I like to call linear regression the data scientist’s “workhorse.” It may not be sexy, but it’s a tried and proven technique that can be very useful. When the problem you’re trying to solve requires the prediction of a numeric response variable using multiple continuous (numeric) and/or categorical predictors, then regression is the tool to use. In a nutshell, regression is a method for investigating the functional relationship among variables.
The way to go about regression is straightforward – draw some scatterplots of each predictor variable and the response variable to determine whether they appear to be related, do some manual or automated feature engineering to select the predictors, fit the model using the linear model function available in your language of choice (e.g. lm() in R) to perform least squares, use the regression coefficients to plot the regression line, evaluate the accuracy of the model, and then make predictions.
In this article, we’ll take a look at the most nuanced step in the process – evaluating accuracy – using a variety of different model diagnostics below.
If your model is having trouble due to missing values in the data set, try using an imputation process rather than removing the observation. R has a number of powerful packages for imputing missing values.
Check for Collinearity
You should take time to review your data set to make sure the data shows a lack of multicollinearity where one predictor can be linearly predicted from the other predictors with a significant degree of accuracy.
Check for outliers and influential points
You should take the time to review your data set to make sure there are no major outliers, or any data points that exhibit excessive influence on the balance of the data set.
Check for non-linearity
You should check that the variable relationships exhibit linearity, i.e. the response variable has a linear relationship with each of the predictor variables. If your data has non-linear relationships, there is a nice R package called nlstools designed for handling non-linear regression models.
Check for interactions
Make sure you understand interaction effects between predictors – an additional change to the response variable that occurs with particular combinations of the predictors. Interactions can happen between categorical variables, numeric variables, or both. It is most common to see two-way interactions, interactions between precisely two predictors.

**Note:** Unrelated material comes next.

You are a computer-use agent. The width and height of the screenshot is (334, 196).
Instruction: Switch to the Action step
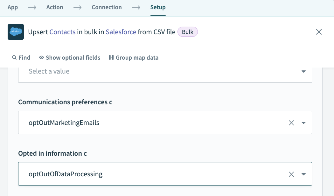(x=55, y=7)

Check normality of the residuals
The residuals obtained by the fitting process should be normally distributed. Using a QQ-plot visualization is a good diagnostic for determining normality. If you find that your residuals are non-normal, you can divide up the data set into segments that share similar statistical distributions. Then you simply make separate models from the distinct data sets. Non-normality of residuals may also be due to large outliers. If you find that these outliers are due to errors, then you can just remove the outliers.

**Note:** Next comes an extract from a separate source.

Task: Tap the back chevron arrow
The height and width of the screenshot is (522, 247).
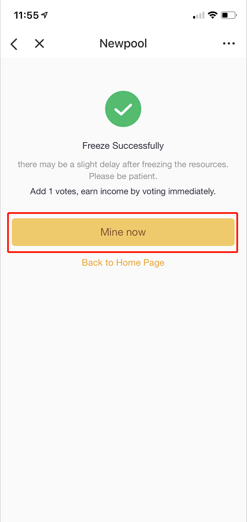Action: pos(14,44)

R2 (also known as the coefficient of determination) values are calculated during the fitting process and are between 0 and 1.0. The closer to 1 offers the best accuracy. R is just the multiple correlation coefficient. As you’re doing feature engineering and evaluating subsets of predictors, the set of variables with the highest R2 value are the best fit variables for the model.

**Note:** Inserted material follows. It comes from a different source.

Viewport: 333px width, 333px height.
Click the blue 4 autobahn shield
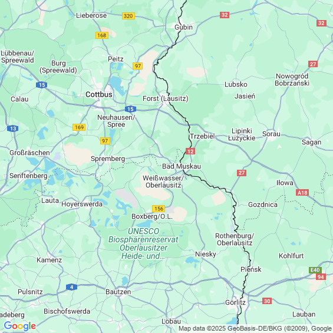pos(71,287)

The F-test of overall significance indicates whether the model provides a better fit to the data set than a model that contains no predictors. Its value will range from zero to an arbitrarily large number.
Root Mean Squared Error (RMSE)
RMSE is the square root of the variance of the residuals, and as such this metric indicates the absolute fit of the model to the data or how close the observed data points are to the model’s predicted values. Smaller values of RMSE indicate better fit. RMSE is a good measure of how accurately the model predicts the response.
Make a Prediction
Once you’ve gone through the above diagnostic checklist, you can make predictions with a good level of confidence that they’ll be accurate. But it’s good practice to check the predictions by (i) checking results predicted by your model with a domain expert, (ii) checking predicted values by collecting new data and checking it against results predicted by your model, (iii) cross-validating results by splitting the data set into two randomly selected samples. Use one subset, the “training set” to estimate model parameters, and then use the second subset, the “test set” for checking the predictive result of your model.
Regression diagnostics represents the more creative part of this class of supervised learning methods, but if you approach the above list of tips methodically, you’ll find your models will provide more accurate predictions.
To more fully grasp the diagnostics in this article, the reader should investigate the statistical theory and mathematical foundations of regression. A particularly good book for this undertaking is “A Modern Approach to Regression with R,” by Simon J. Sheather.